PROBLEMS AND TASKS:
1. In the Waste Reduction Week passage, which material streams will the weekdays cover?
2. From the Waste Reduction Week passage, extract the text between "British Columbians can" and "compost, he said.", inclusive.

PASSAGE:
British Columbians can still practice how to reduce the amount of packaging being thrown away by getting creative to reuse what they can. Residents can get familiar with what goes into recycling and compost, he said.

“Waste Reduction Week is a great opportunity for all British Columbians to make simple changes in their lives. Some of these actions can include buying in bulk to reduce packaging or reinventing your leftovers into a soup or casserole to reduce food waste. Or try a little do-it-yourself magic by learning to repair your clothes or electronics with the help of online tutorials,” Macdonald said.

According the Waste Reduction Week website: wrwcanada.com to further recognize important pillars of a circular economy, the daily themes have been slightly adjusted for 2020.

“The week will kick-off by introducing circular economy while celebrating broader circular economy initiatives and concepts. The weekdays will engage Canadians on key waste management issues and material streams: textiles, e-waste, plastics, and food waste. The weekend will encourage Canadians to extend the life of these products/materials through the sharing economy, swapping, and repairing. Champions and innovators of each theme will also be celebrated throughout the week and year,” the website said.

“As Canadians, we already understand the importance of a healthy environment, but sometimes we forget that our everyday actions contribute to concrete statements of those beliefs. Small changes can gain big results,” MacDonald said.

RAW DATA:
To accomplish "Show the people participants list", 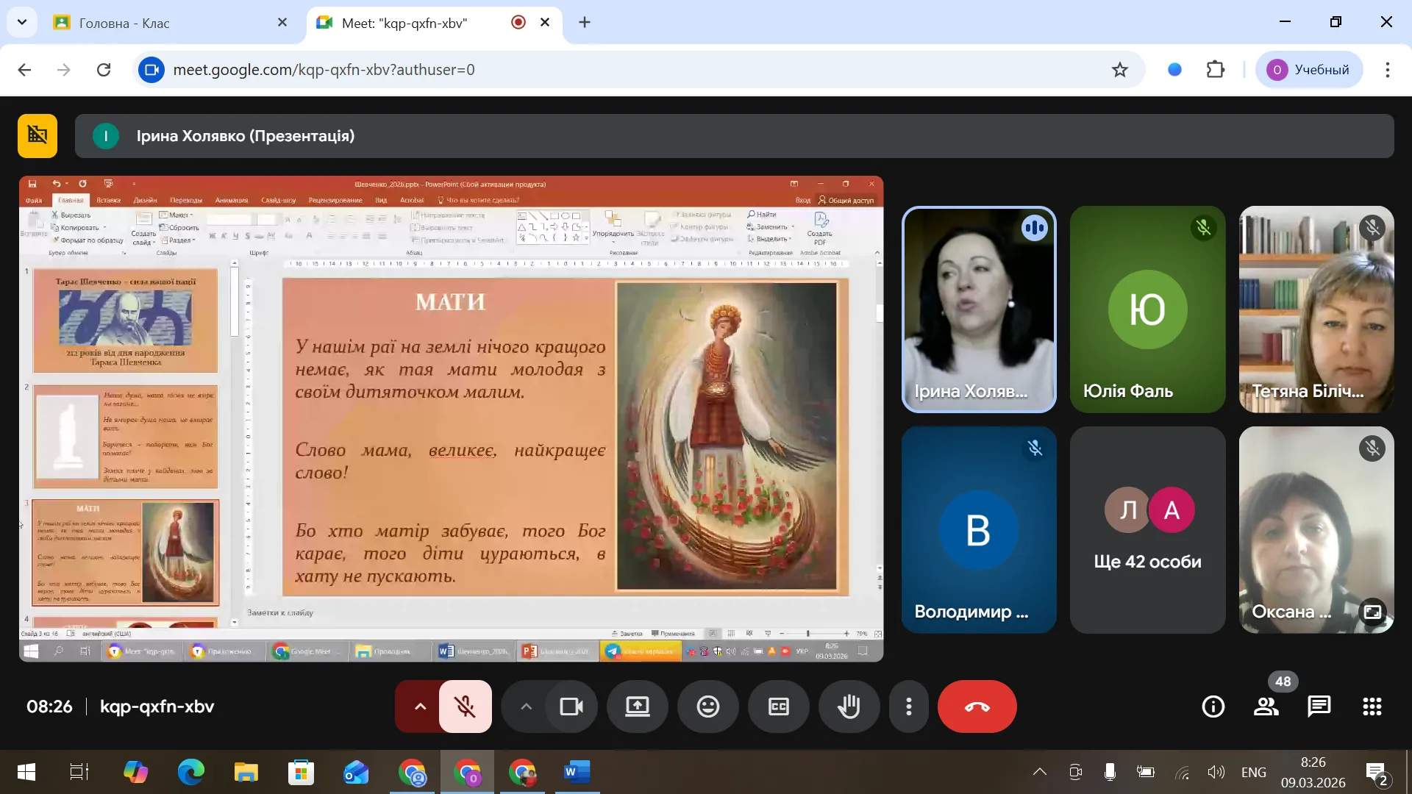I will [1266, 707].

SET OF ANSWERS:
1. Textiles, e-waste, plastics, and food waste.

2.
British Columbians can still practice how to reduce the amount of packaging being thrown away by getting creative to reuse what they can. Residents can get familiar with what goes into recycling and compost, he said.